How to save for education

Let’s start by looking at the example of Susie and her daughter Ella.

  1. Regular savings – Obviously the possibility in terms of saving for a child’s education is just through regular savings. The advantage of this is that there are NO restrictions in terms of minimums, maximums, investment choices, etc. Any investments will be held in the name of Susie and Susie will pay taxes.
  2. Informal Trusts– The informal trust account is similar to a regular savings account except that it is owned ‘in trust’ by Susie on behalf of Ella. It is considered informal simply because there are no formal trust documents signed. The benefit of an ‘in trust’ account is that some of the tax may be taxable to Ella depending on the type of income the investments produce. This is beneficial because Ella has no income and therefore pays no tax. Any capital gains generated by the investment are taxed in Ella’s Name. However, dividends and capital gains are taxed in Susie’s name. Therefore, the ‘intrust’ account favors growth investments like equities. If you are investing money into an ‘in trust’ account, the deposits are irrevocable. Meaning the funds are owned by Ella. If Susie decides to take the money out and use the funds, she will have to pay the tax on the capital gains. Similar to savings account the money saved can be used for any purpose and not just for education. For Example, Ella could use this money for a myriad of options – to buy a car, travel, down payment on a house, or maybe start a business, etc.
  3. RESPs – Registered Education Savings Plans have become one of the most popular vehicles to save for education. RESPs differ from the other options in that they must be used for the purpose of education. In fact, there is a list of qualified educational institutions. The main reason for the popularity of RESPs is that the government introduced something called the Canada Education Savings Grant (CESG). The government will invest 20 cents for every dollar invested into the RESP per individual, up to a maximum of $2000 per year. Thus the maximum CESG will be $400 per person per year. The deadline for the deposit is December 31, 2002. The one key stipulation to the CESG is that the child must have a Social Insurance Number (SIN).

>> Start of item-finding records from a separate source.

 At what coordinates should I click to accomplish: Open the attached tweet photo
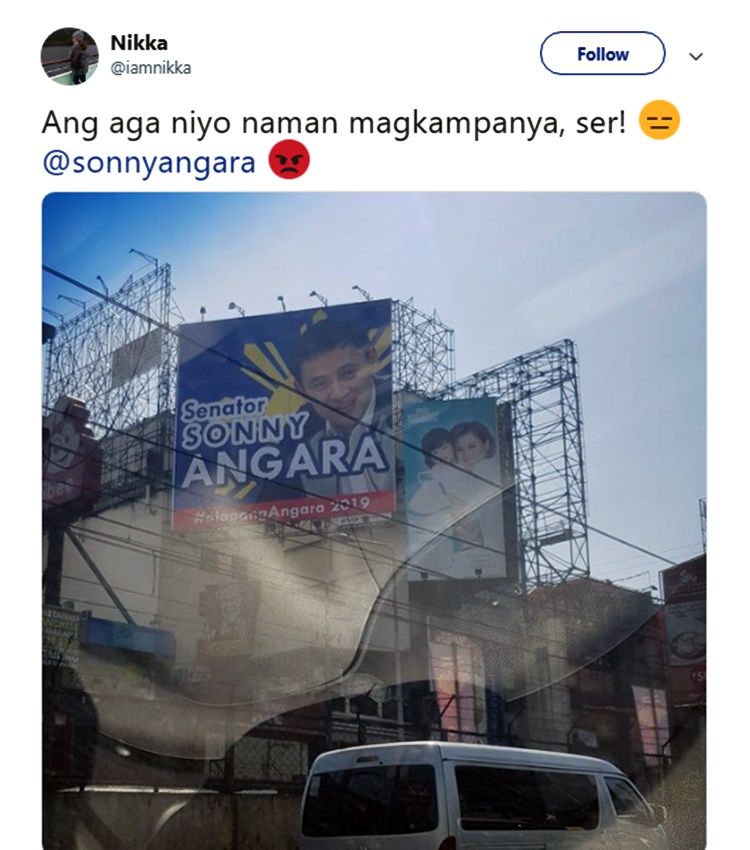374,520
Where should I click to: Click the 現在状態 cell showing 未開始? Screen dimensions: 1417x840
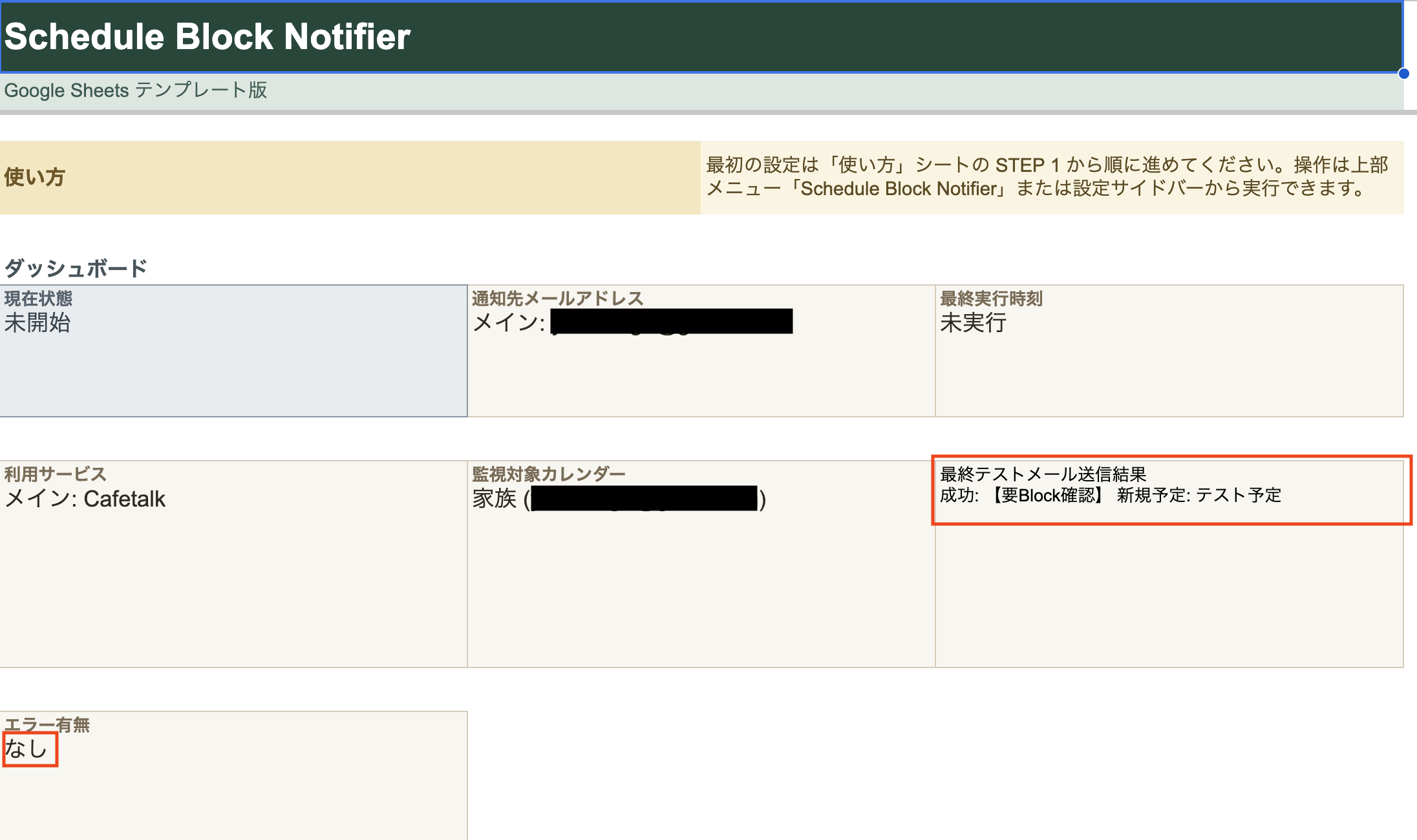click(x=233, y=349)
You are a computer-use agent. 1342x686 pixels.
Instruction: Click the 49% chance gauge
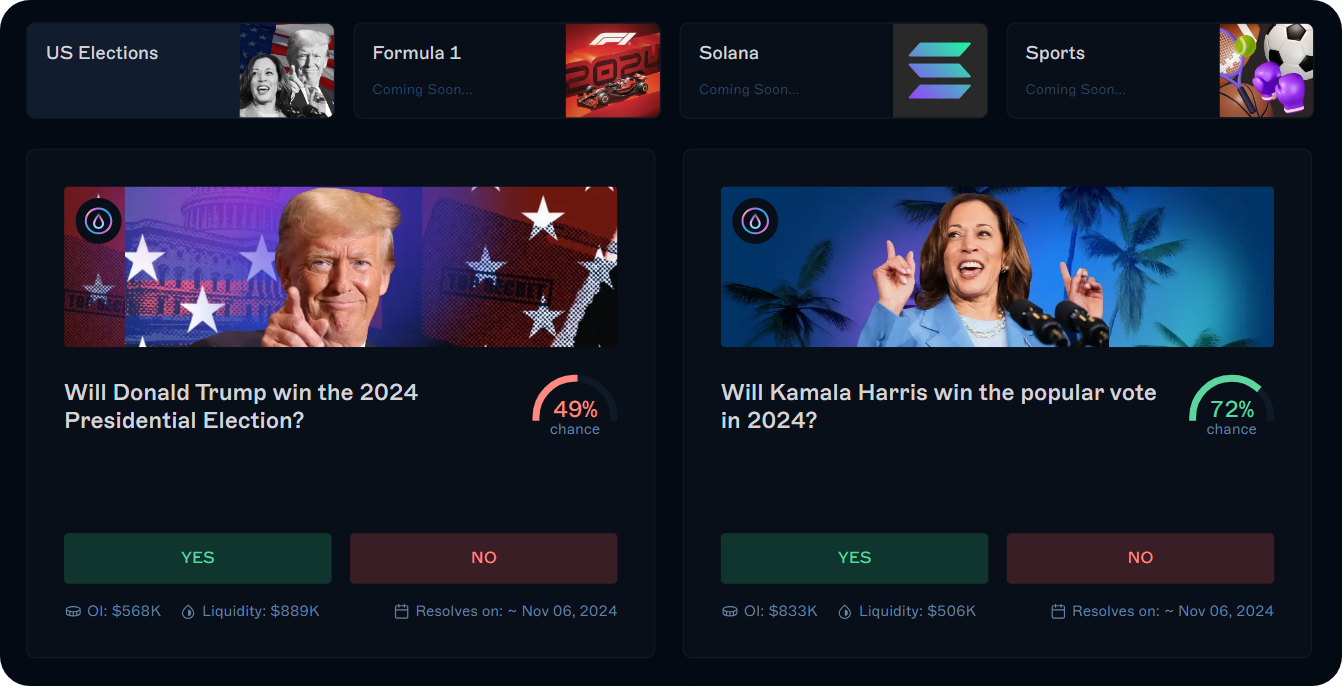tap(575, 408)
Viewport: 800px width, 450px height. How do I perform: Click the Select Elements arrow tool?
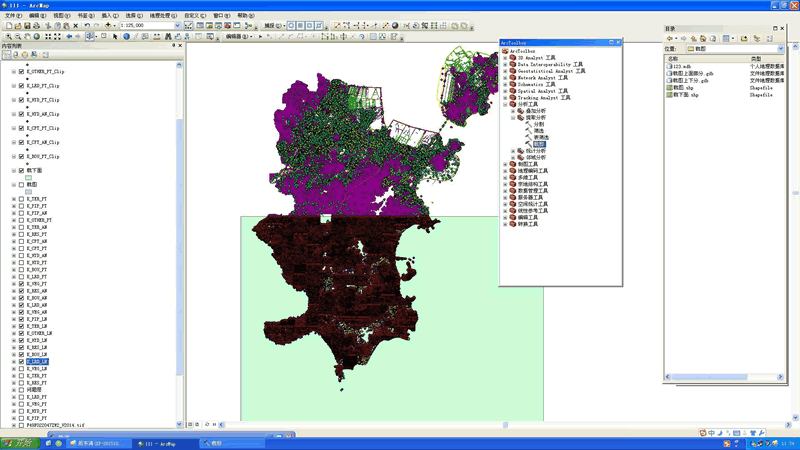[115, 37]
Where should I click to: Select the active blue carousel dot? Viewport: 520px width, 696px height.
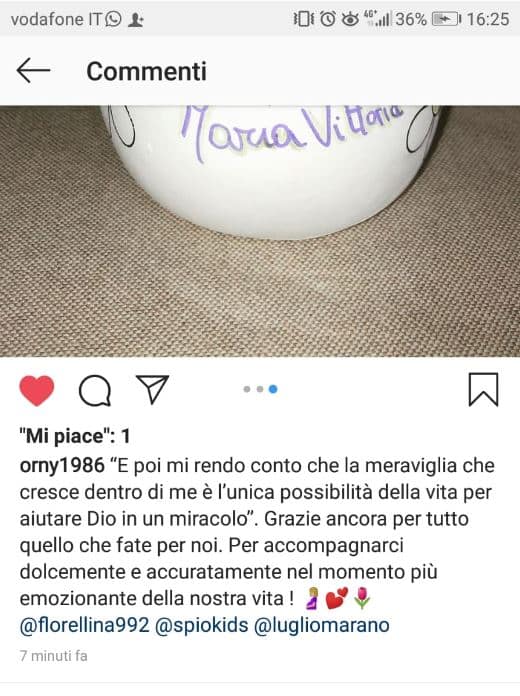(273, 389)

  4. Pooled RESPs – Pooled RESPs are sometimes known as scholarship trusts or education trusts. Contributing to a pooled plan means that you will purchase units into a pool of investors. Typically the pooled programs will only invest in fixed income securities. If Susie were to buy units of these pooled RESPs, she would have no control over the investments. You have to really be careful about the details of these contracts especially under what conditions fees will be charged. According to Perry Quinton, Investor Education Officer of the Ontario Securities Commission, “You can expect to pay enrolment fees, administration and management fees, sales incentive fees, trustee fees, custodian fees, and transaction costs.”
  5. Formal Trusts – A formal trust differs from an informal trust in that a lawyer must draw up forms for signature. The trust specifies how monies can be invested, who the beneficiaries of the trust are and how the money can be used. The taxation of investments is similar to informal trust. The biggest advantage is the ability to dictate when and how the money can be used. However, Formal Trusts can sometimes be costly to set up compared to the other options.
  6. RRSPs – The government introduced new legislation that you can withdraw money from your RRSP for the purpose of education. The Lifelong Learning Plan allows an individual to withdraw up to $10,000 per year up to a maximum of $20,000 from the RRSP over a four-year period. The withdrawal must be paid back over a 10-year period otherwise it will be added to your income and then taxed. For more information, you can search the government website
  7. Life Insurance – Life insurance has always been a traditional tool to invest for a child’s education. Given all of the other options, the popularity of using life insurance for education funds has diminished dramatically.